Dharma Gleanings


cynthia rich

February 26, 2014—March 11, 2014

February 26, 2014
True, we see what we are looking for. Still, more and more I’ve been seeing what seems to be evidence of the primacy of our Little Person’s need to be seen. (“Primacy” because she must first be seen—in her fears, hungers, griefs, rages—if her most basic physical needs are to be met.)

I was wondering why “kissing it and making it well” can be so instantly healing for a child. It really makes no sense—children are not stupid. However for the child the pain of her cut knee can be a metaphor for her whole existence: I need to know that my parent will see my pain, that is how I am safe in the world. As we come into adulthood, we may without knowing it find ourselves echoing that need, as when we feel a need to complain whether someone else can help or not—maybe standing in an elevator we let a stranger know that our shoes are hurting us. We may even find ourselves complaining out loud when we are alone in the house. We are still calling out, not for the pain to end, but to be seen in our difficulty.

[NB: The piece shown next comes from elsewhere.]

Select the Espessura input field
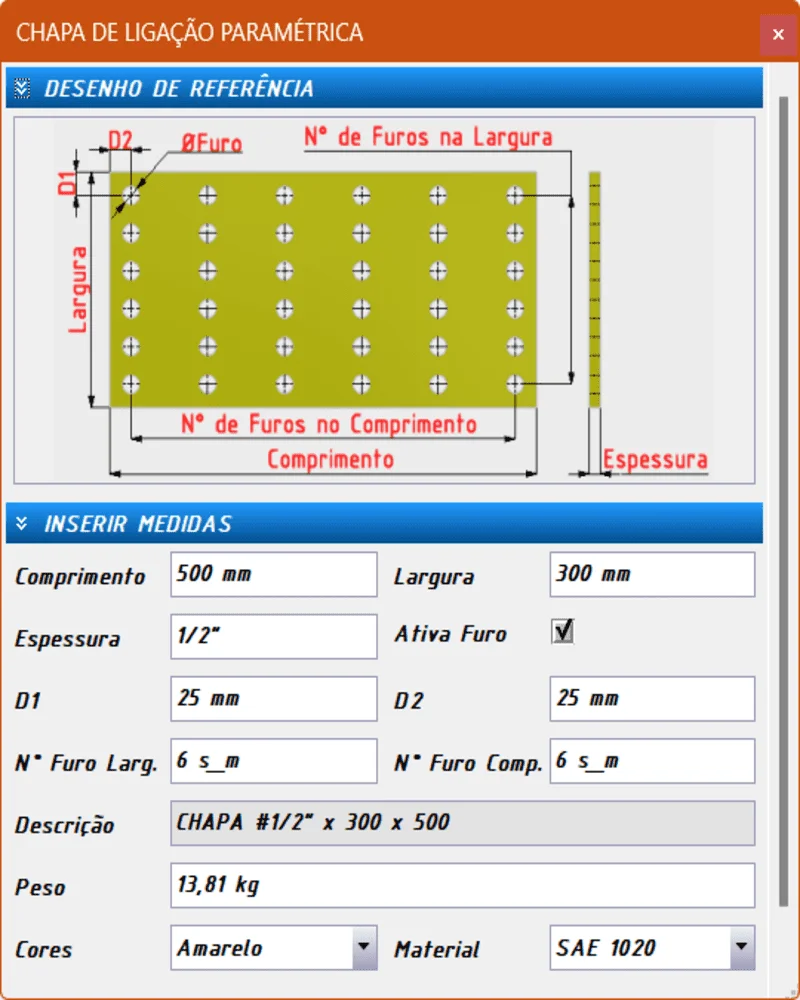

This might be why placebos work—the doctor really sees that we are hurting, he takes our hurting seriously and that satisfies the Little Girl. It’s not that we were inventing the pain before, it’s that we are no longer adding the second arrow of suffering so we actually are at ease.

The need to be seen also may explain hypochondria. The adult complains to everyone or goes from doctor to doctor carrying with her her little girl who in childhood was not seen, hoping finally to have someone take seriously her difficulty, although the new medication, the surgery can never quite meet the deep need of the child for her parent’s caring attention. With Munchausen syndrome and Munchausen-by-proxy, desperate means are used by the adult to try to meet her inner child’s desperate needs from the past, displaced onto a real child, needs that can’t be met this way.

February 28, 2014
I have been paying attention to wanting when it arises, and how our want can so easily feel like a need. When I observe very closely I am aware that what we are really looking for in our wanting is not the satisfaction—it is that moment when the wanting thinks it will be satisfied, it is the glory of that single moment. In that first instant of taste, of sexual pleasure, of owning something beautiful, comes the powerfully pleasurable message to the child that her larger needs will be met. With certain experiences, the wanting and so the special delight keeps renewing—different chocolates in a box, different moments in sexual play. It’s the sweet spot over and over again.

The sweet spot also explains what I observed some time ago—a small stab, or not so small, of fear that can accompany the craving, even if it is only for a chocolate. The fear makes sense if we think of the small child frightened that her most basic needs will not be met.

March 11, 2014
So I can’t prove it, still I think that when we are wanting something (rather than needing it to maintain the bodies that house us), what we are really wanting is not the ding an sich, the thing in itself, the cup of hot chocolate, the new shoes. What we really want is that moment, that inexpressibly lovely sweet spot when the wanting and the satisfaction meet.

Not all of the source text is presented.